Their first port of call was Constantinople. This city of one million was soon swept by the plague, and one third of its inhabitants died within two months. The Jewish death-ship next landed in Sicily, where its terrible cargo spread death among the gentiles. Then to Sardinia, and Genoa; finally the Jewish death-ship docked at Marseilles. The Jewish survivors set out for their settlements in many European cities, and wherever they went, the people were decimated by the plague.
The gentiles soon realized that the plague only appeared where there were Jews, but they had no idea that the Jews had brought the disease with them from Asia Minor. Their first reaction was that the Jews had poisoned their wells, for the plague affected its victims like the symptoms of well-known poisons of that age. The victim was seized with horrible pains, vomited blood, and died within two days. The corpse immediately turned black, suggesting the presence of a virulent poison.

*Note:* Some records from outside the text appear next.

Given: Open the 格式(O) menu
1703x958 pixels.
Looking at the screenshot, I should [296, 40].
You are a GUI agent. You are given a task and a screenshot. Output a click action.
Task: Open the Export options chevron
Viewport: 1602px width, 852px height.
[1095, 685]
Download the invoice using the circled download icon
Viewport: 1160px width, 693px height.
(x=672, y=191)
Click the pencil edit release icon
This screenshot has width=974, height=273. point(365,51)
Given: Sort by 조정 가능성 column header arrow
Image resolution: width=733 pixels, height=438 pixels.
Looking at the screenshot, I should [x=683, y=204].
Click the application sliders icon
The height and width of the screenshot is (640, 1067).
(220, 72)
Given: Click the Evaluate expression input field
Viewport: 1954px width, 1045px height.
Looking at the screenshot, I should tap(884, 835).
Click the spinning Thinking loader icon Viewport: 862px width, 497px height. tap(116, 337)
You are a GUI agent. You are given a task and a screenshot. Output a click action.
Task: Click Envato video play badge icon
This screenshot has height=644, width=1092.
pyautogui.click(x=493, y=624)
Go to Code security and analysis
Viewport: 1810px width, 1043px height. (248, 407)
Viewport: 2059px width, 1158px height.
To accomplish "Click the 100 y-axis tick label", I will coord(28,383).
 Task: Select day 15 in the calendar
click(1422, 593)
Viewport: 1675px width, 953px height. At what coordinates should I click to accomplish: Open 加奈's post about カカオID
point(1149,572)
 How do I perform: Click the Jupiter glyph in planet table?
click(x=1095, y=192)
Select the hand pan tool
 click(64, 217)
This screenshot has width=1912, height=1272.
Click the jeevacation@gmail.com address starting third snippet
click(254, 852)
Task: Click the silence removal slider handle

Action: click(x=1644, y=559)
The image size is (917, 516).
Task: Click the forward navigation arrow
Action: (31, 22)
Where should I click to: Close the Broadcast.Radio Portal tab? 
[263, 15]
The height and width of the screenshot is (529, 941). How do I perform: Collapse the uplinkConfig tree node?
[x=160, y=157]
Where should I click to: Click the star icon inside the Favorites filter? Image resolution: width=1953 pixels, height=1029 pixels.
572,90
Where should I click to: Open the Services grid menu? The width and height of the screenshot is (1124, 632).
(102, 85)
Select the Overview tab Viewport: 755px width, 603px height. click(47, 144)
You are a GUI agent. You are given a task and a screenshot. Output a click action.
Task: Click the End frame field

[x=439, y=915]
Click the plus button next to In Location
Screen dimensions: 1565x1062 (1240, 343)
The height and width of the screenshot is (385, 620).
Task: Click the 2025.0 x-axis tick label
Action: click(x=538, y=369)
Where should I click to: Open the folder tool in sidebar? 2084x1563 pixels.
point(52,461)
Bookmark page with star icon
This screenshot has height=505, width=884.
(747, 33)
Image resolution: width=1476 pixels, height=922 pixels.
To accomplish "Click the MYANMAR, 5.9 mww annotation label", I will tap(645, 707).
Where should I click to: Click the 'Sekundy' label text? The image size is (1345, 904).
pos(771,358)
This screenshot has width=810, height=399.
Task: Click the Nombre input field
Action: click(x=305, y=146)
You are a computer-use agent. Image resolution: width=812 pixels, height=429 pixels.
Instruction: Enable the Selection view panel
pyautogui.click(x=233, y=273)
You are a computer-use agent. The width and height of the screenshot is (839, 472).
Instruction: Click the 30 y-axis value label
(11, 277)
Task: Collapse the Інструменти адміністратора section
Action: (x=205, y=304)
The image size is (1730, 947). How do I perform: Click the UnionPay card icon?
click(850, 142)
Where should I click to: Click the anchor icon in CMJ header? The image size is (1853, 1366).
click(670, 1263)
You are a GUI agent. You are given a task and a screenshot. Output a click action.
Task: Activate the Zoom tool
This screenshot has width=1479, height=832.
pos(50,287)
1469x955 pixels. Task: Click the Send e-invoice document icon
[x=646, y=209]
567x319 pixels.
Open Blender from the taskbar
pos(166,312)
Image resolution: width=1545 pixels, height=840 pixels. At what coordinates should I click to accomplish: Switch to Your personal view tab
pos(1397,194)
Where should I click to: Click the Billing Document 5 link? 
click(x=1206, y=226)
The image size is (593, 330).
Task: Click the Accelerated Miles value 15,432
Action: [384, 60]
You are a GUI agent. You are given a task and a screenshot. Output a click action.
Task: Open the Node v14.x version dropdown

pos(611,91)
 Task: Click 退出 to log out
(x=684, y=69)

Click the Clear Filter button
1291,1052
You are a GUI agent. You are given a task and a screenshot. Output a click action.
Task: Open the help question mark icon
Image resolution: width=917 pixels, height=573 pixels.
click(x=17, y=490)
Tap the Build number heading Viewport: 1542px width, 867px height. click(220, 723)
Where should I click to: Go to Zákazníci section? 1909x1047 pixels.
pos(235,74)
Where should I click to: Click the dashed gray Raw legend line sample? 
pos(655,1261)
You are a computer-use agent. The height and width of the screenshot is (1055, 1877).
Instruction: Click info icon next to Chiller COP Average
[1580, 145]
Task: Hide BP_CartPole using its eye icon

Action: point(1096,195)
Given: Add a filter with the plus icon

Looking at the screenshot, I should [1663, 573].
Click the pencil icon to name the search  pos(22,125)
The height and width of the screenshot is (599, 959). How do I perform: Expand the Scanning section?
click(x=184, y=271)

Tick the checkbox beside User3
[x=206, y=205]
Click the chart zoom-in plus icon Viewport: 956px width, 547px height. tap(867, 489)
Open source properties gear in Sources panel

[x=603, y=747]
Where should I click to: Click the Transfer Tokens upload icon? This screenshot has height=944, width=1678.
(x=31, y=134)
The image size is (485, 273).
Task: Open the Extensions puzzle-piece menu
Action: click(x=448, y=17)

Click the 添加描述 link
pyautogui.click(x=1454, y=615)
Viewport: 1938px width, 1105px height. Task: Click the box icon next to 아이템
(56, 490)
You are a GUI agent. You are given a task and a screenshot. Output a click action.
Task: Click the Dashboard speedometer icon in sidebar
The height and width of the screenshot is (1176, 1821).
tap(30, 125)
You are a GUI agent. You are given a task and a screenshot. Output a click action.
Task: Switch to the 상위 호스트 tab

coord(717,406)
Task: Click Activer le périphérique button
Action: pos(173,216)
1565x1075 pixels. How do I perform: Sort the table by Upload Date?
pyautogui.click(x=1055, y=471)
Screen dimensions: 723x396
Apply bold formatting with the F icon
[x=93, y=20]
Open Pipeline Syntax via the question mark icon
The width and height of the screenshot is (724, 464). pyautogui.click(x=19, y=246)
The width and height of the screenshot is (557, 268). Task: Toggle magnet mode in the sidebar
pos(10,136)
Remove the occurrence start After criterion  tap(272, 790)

A rumor circulated among the gentiles that the Sanhedrin, a secret council of ruling Jews, had met at Toledo, Spain, and had given orders to destroy the gentiles by poisoning their wells. There was some basis for this rumor, as the Jews quickly disposed of Jewish victims of the plague by throwing the bodies down a well, to avoid being accused of spreading the plague. This, of course, infected hundreds of people who used this water. As many communities took action against the Jews, they began to flee from country to country, which spread the plague more rapidly. In Naples, a horde of Jews was driven into the ocean and drowned by the angry gentiles. Their bodies washed up for miles along the Italian coast, and further infected the people.
Shiploads of Jews cruised along the coasts of Europe, forbidden to land, as every country had been warned that the Jews were carriers of this disease. As Jews died on board, their bodies were thrown into the water, and they too, washed up on shore, infecting the very towns which had refused to let them land. The Jews continued to wander about Europe, and the plague raged unabated for fifty years. Twenty-five million people, one-fourth of the population of Europe, died the horrible death of the plague
It was the most awful calamity ever endured by a civilization and, in this case, the Jews nearly succeeded in wiping out their host.